“Nor do I know that the young things have settled anything. I merely tell you what my eyes have suggested to me. If you like, I’ll ask the Durants to luncheon, and you can see them for yourself.”
“But tell me, does she lead one to imagine that she’ll——” he hesitated for a moment, but made a dash for it, “breed well?”
“My dear Canon, I never considered her from that point of view,” laughed Mrs. Fitzherbert.
Canon Spratte smiled and shrugged his shoulders.
“One must be practical. Of course a great change has come over the opinion of society with regard to the position of merchants, and one mustn’t lag behind the times.”
“A Conservative member of Parliament is still an object of admiration to many,” murmured Mrs. Fitzherbert.
“Well, well, I’m not the man to stand in the way of my children’s happiness, and if I find that Lionel loves the girl, I promise you to put no obstacle in his way.”

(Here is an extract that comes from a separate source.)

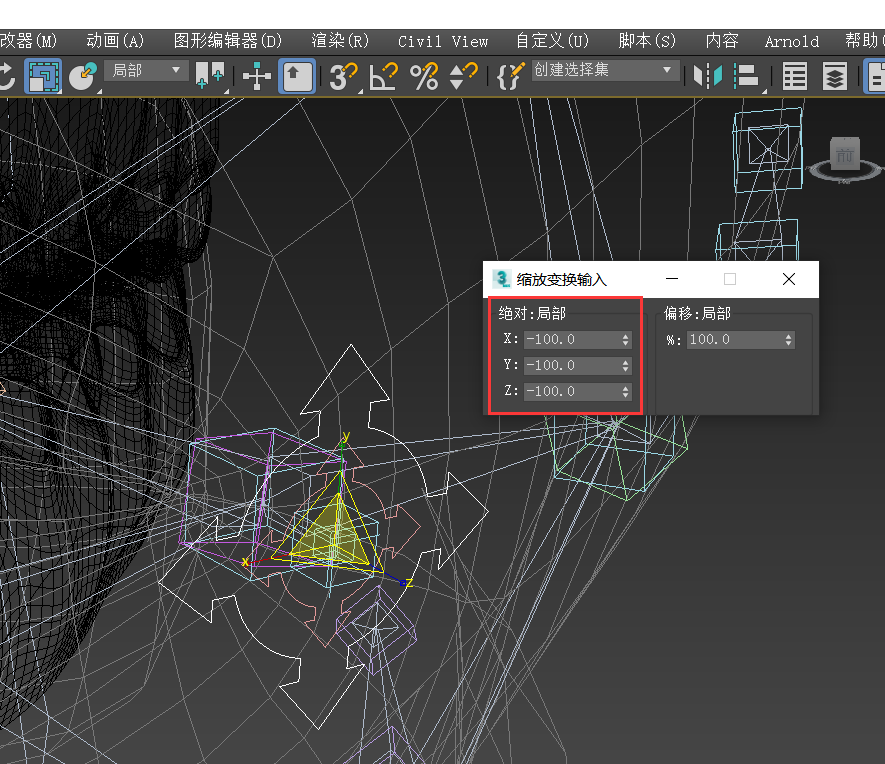Screen dimensions: 885x764
Task: Click the align tool icon
Action: 747,76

Lady Hollington rose from her chair, and with a rustling sweep of silk skirts, with a quick gleam of diamonds, the ladies followed one another from the dining-room. Their host took his glass and moved round the table to sit by his most distinguished guest. But Canon Spratte, like a wise man, had already seized the opportunity. He drew his chair near that of Lord Stonehenge. The Prime Minister, obese and somnolent, turned upon him for a moment his dull, suspicious eyes, and then sunk his head strangely into his vast corpulence.
“I’m sorry to see that poor Andover is dead,” said the Canon, blandly.
His neighbour, meditative as a cow chewing the cud, made no sign that he heard the observation; but Canon Spratte was by no means disconcerted.